◆ Your task
Set down precisely the lines from the line with "Where should I click to: Open the expiration" through the end of the material, inclusive, and no pictures.

◆ Information supplied
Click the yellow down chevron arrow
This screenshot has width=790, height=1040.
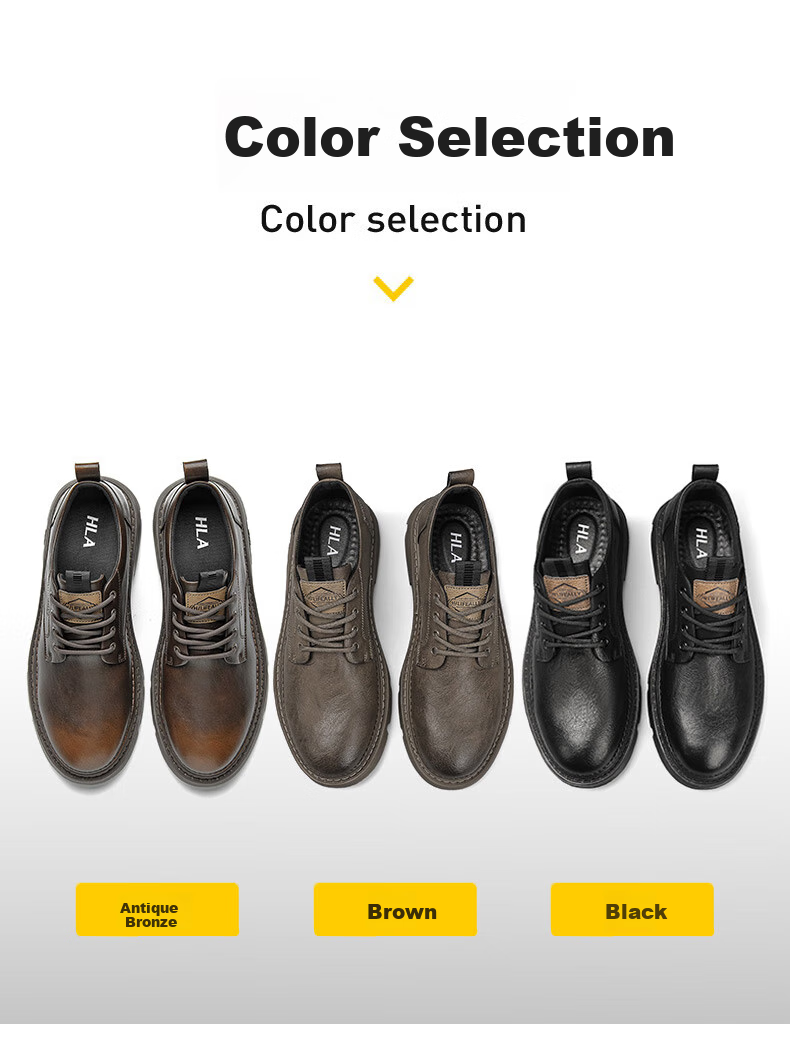[393, 289]
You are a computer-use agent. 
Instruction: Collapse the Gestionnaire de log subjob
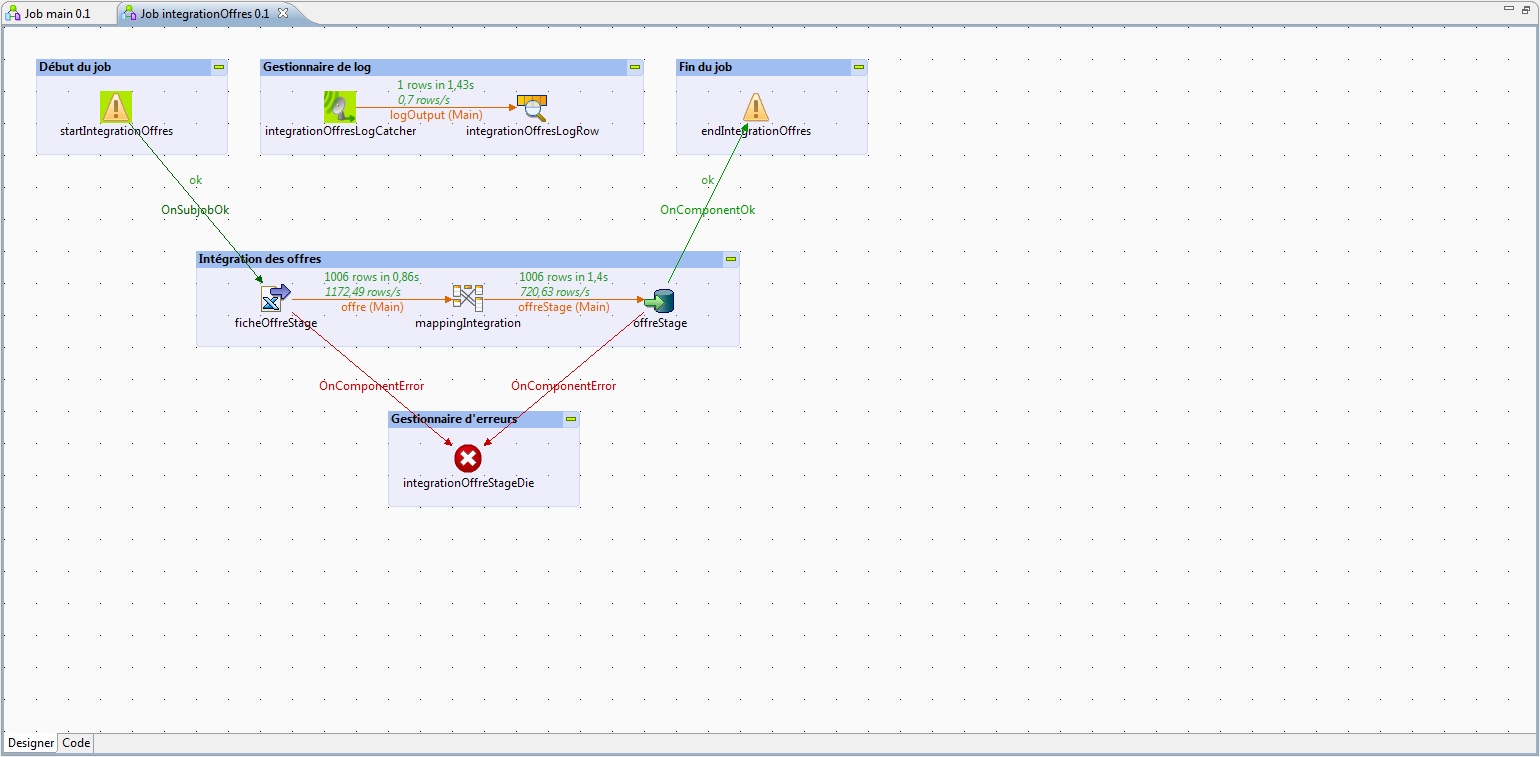coord(635,67)
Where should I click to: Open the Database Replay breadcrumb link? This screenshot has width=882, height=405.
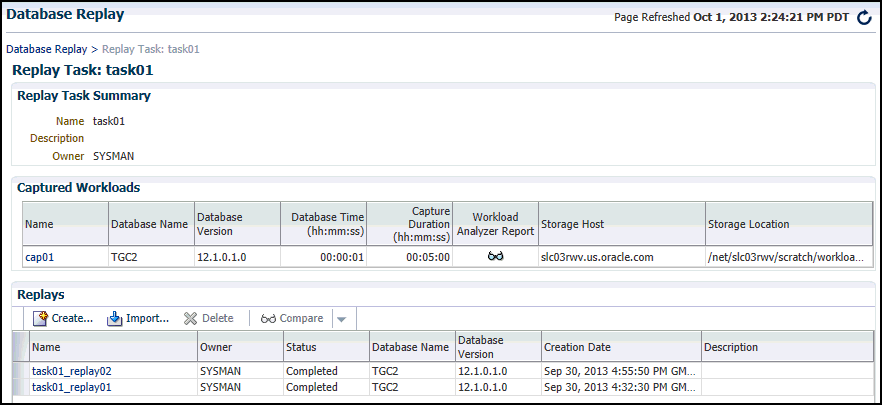pos(46,48)
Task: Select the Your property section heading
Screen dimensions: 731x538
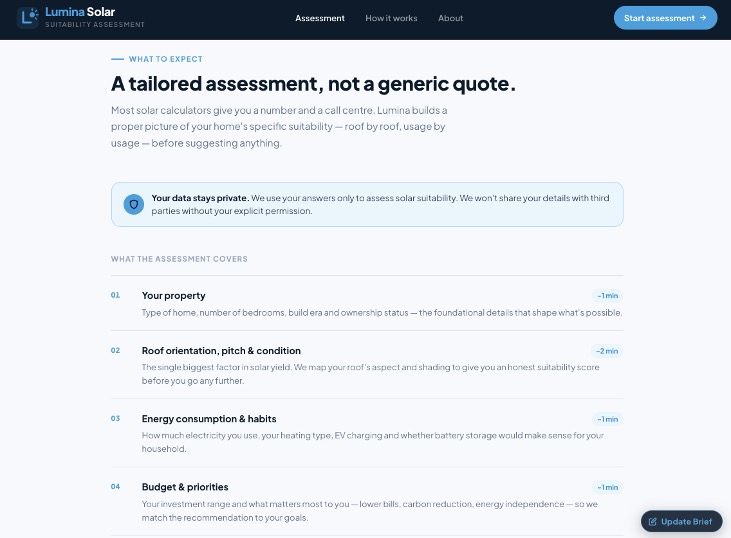Action: (x=173, y=296)

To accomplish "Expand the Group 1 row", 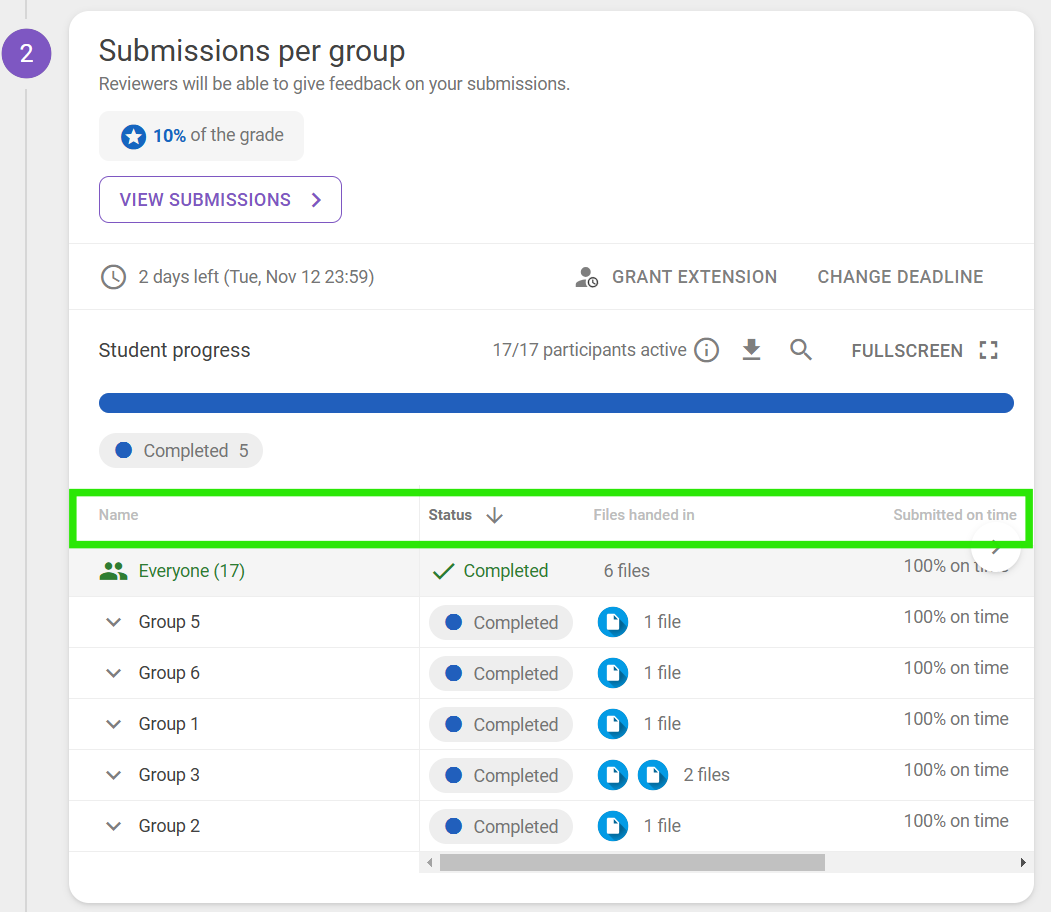I will (114, 724).
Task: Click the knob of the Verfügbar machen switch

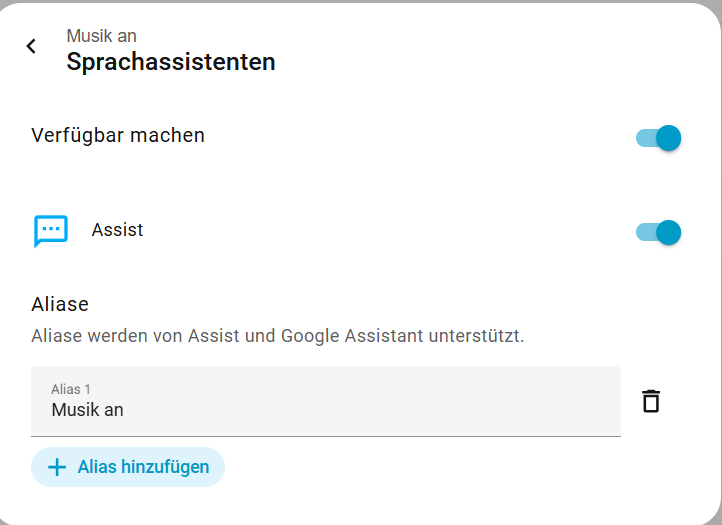Action: pyautogui.click(x=669, y=138)
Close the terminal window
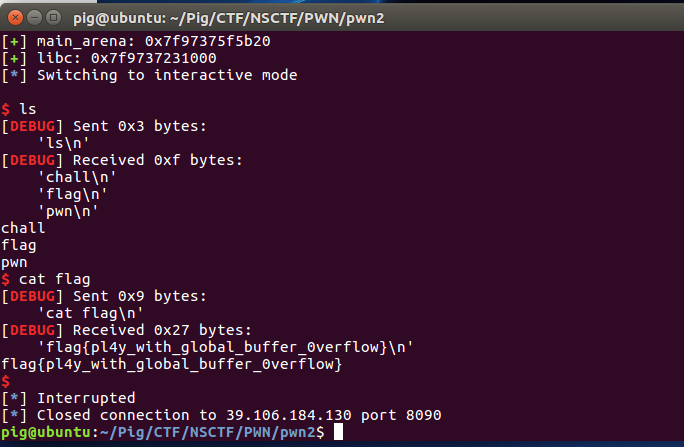The width and height of the screenshot is (684, 447). pos(13,15)
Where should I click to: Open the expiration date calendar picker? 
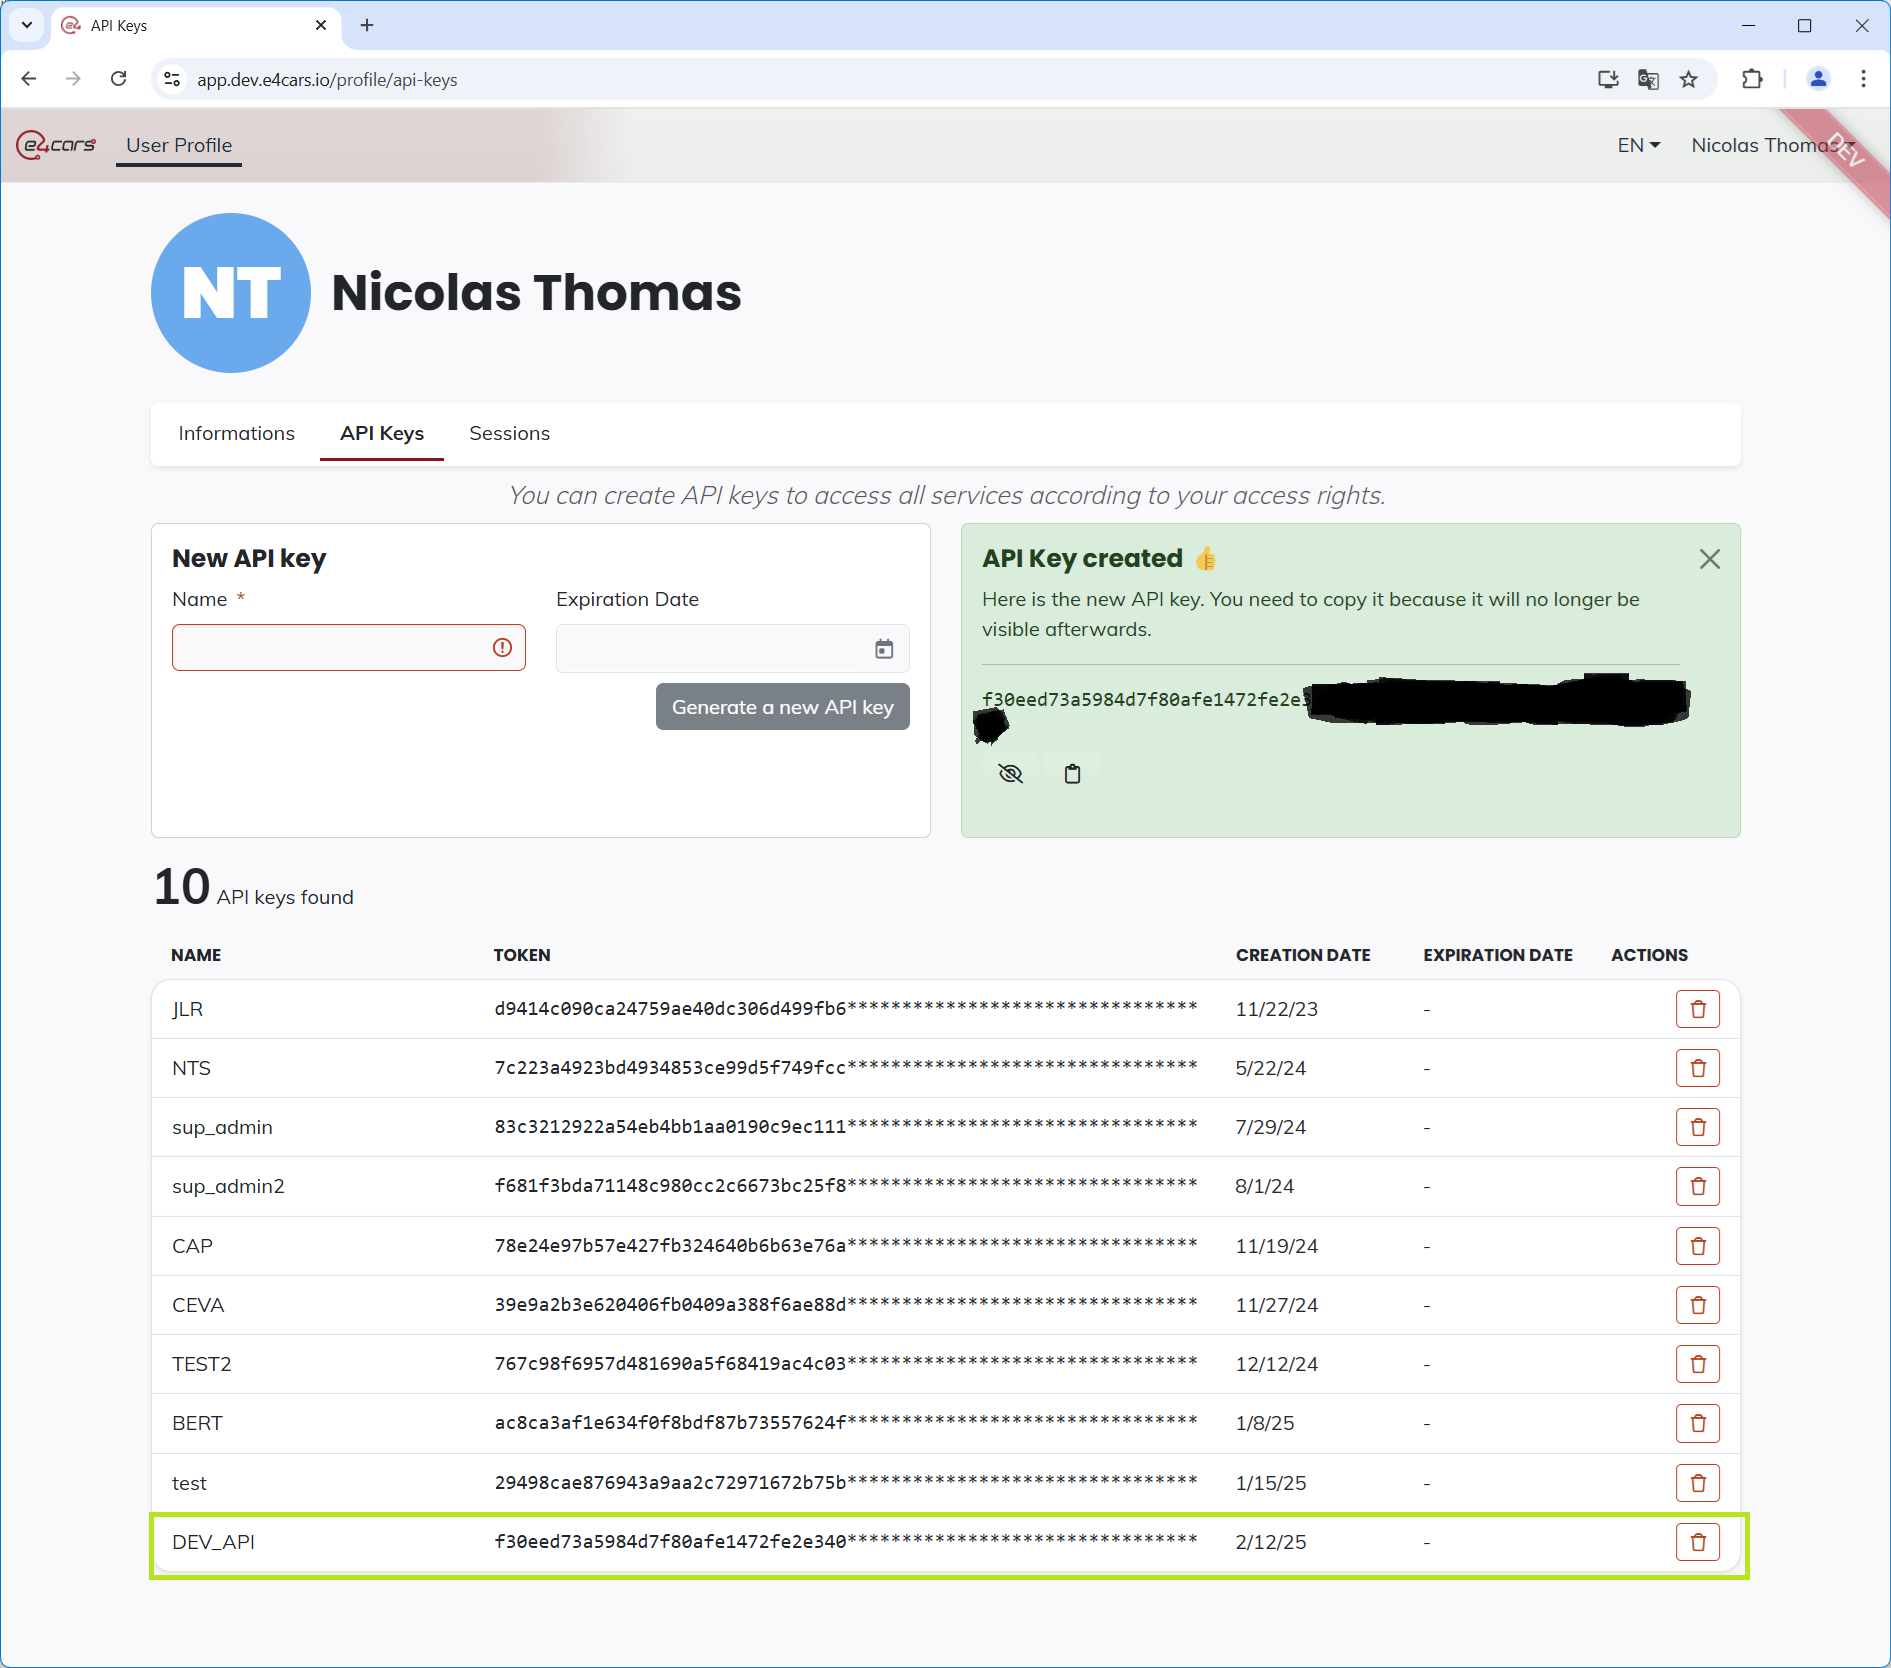(884, 649)
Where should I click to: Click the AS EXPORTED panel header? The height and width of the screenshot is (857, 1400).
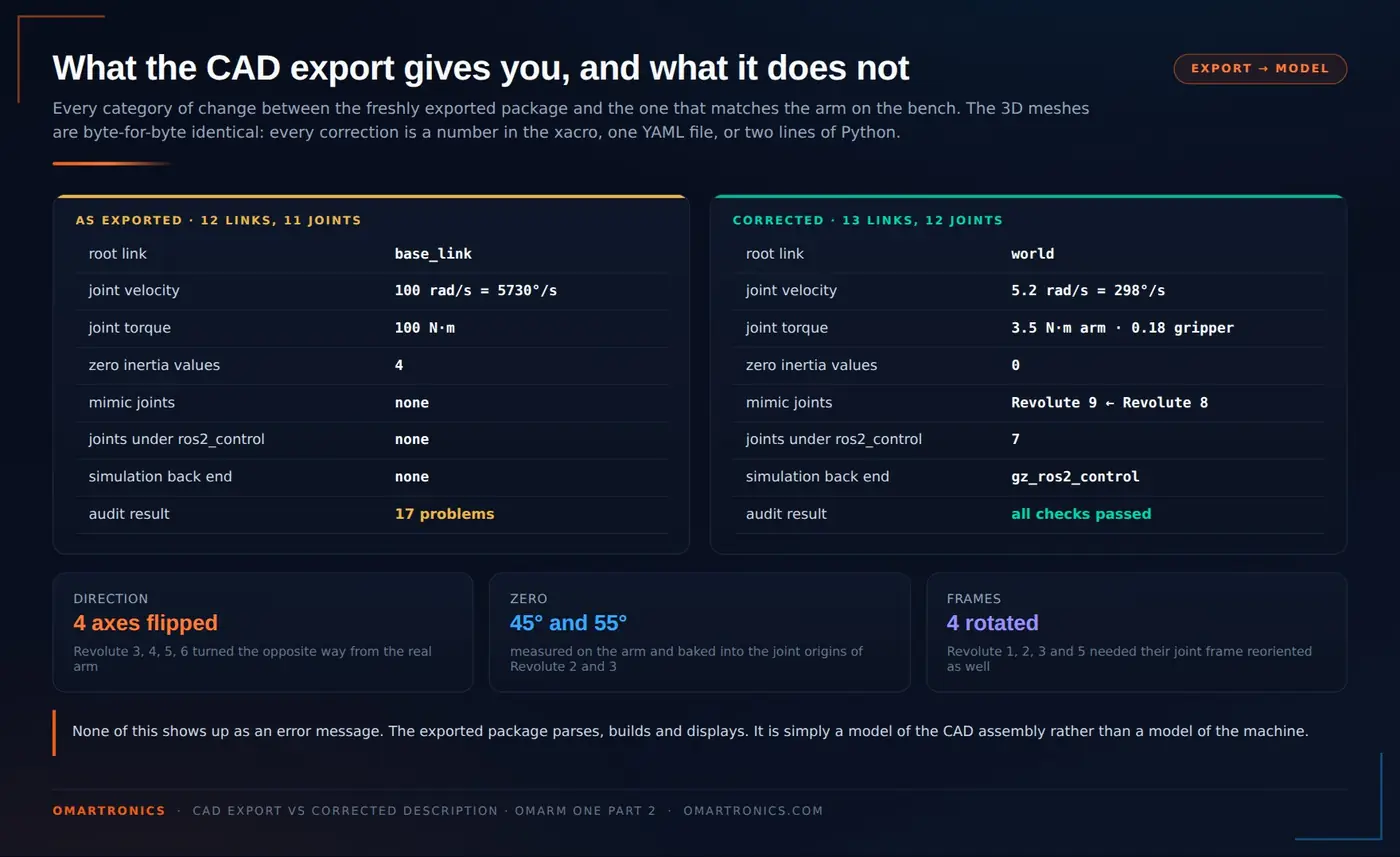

◆ Response to the task
Where should I click to: Open the expiration date calendar picker? 
(884, 649)
Where should I click to: Click the AS EXPORTED panel header? The height and width of the screenshot is (857, 1400).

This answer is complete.